Resume the transcript of the talk on teaching data science with puzzles, continuing on from its last sentence.
**** TEXT EXTRACT
Irene Steves | Teaching data science with puzzles | RStudio (2019)

Transcript#

This transcript was generated automatically and may contain errors.

Hi everyone, I'm Irene. I was an intern with RStudio last summer working with the tidyverse team, specifically with Jenny Bryan , who many of you know. And now I'm based in Tel Aviv. And today I'll be talking about the data science puzzles I was building last summer, and some of the extra concepts that we were trying to also convey through these puzzles.

And so this story really starts over a year ago in December. I was supposed to be writing my thesis or something. Instead I was drawn into these coding challenges online known as the advent of code. And as you might guess from the name, these are a series of puzzles, daily puzzles, from December 1st to the 25th. And they cover all kinds of different computer science concepts, but in really fun ways.

And just to give you a sense of what that looks like, this is just a screenshot from that page. You have some puzzle text telling you what the problem is. You know, there's a robot running up to you and there's some tragedy that you have to solve. At the very bottom there's a link to your unique puzzle input. So maybe there's just a lot of garbled text that you have to somehow parse. And then at the very bottom is a little text box for you to enter your answer and, you know, get your little star. And so these puzzles can be solved in any number of different programming languages. As an R user, I used R. And I found that I was using R in very unfamiliar and unnatural ways. But I was still able to solve a lot of the puzzles.

A little did I know at the time, but Jenny Bryan was also solving these puzzles around the same time. And she took that feeling one step further. She thought, well, these puzzles are a lot of fun, but why don't we make a set of puzzles that highlight what R and the tidyverse are actually good at? In other words, how about we make a set of puzzles that focus on the idea of messy data and tidying it up?
********
**** SOURCE EXCERPT
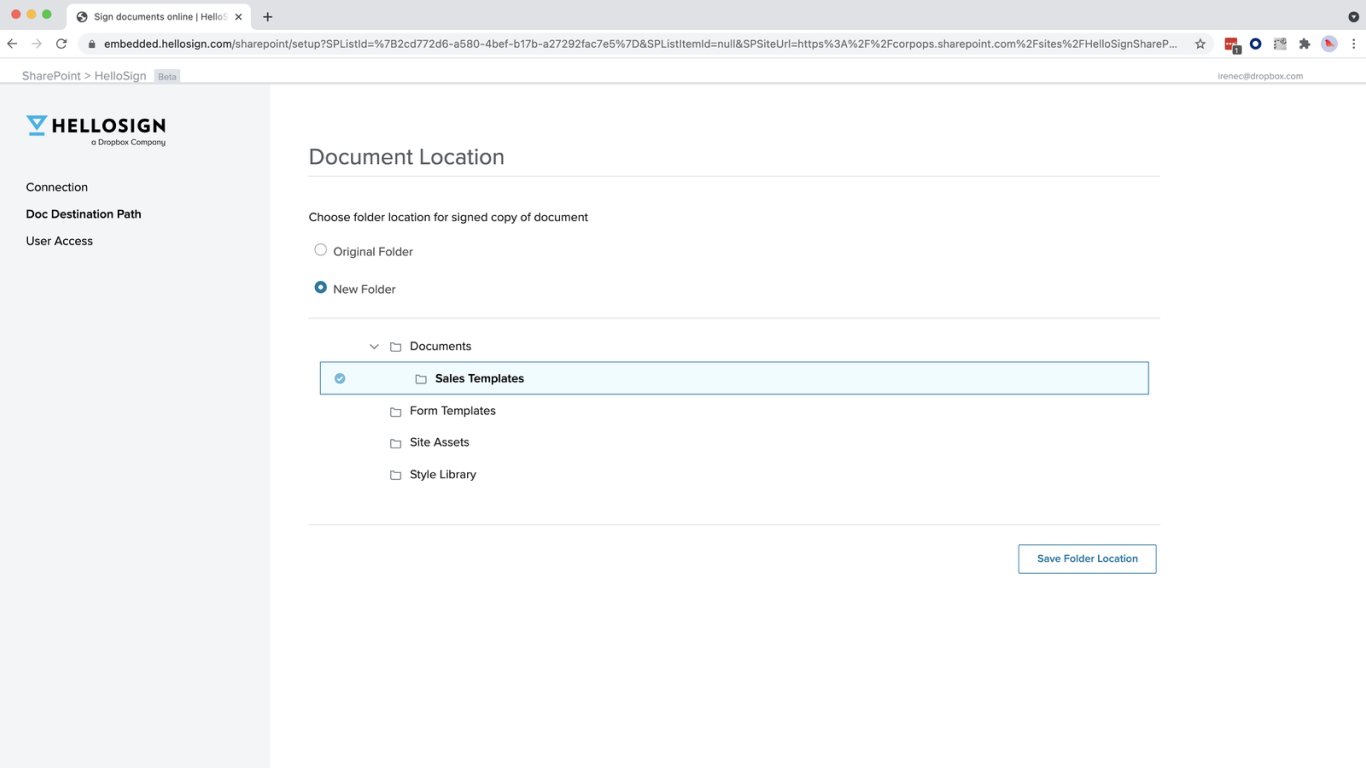Open Chrome's three-dot menu

1353,44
********
* ANSWER
And so that's how this project was born. It's currently known, oh, as the tidies of March. It looked better on my computer. So they've become a series of bite-sized puzzles that focus on core data science skills as championed by the tidyverse set of packages.

I think I forgot to mention at the beginning, there is a GitHub repo with nicer looking slides that will be linked to at the end as well.

The name and goals

And so just before I move on, I wanted to quickly tell you about the name. I think the phrase beware the Ides of March is maybe familiar to some of you. It comes from the tragedy of Julius Caesar by Shakespeare. And so you have this fortune teller coming up to Caesar saying beware the Ides of March, which means beware the 15th of March. Caesar is like, okay, whatever, dude. And of course, come 15th of March, Caesar is assassinated, more tragedy ensues, and I think the moral of the story is that you and your data do not have to fall into the same fate. You can avert tragedy by using the tidyverse and tidy tools.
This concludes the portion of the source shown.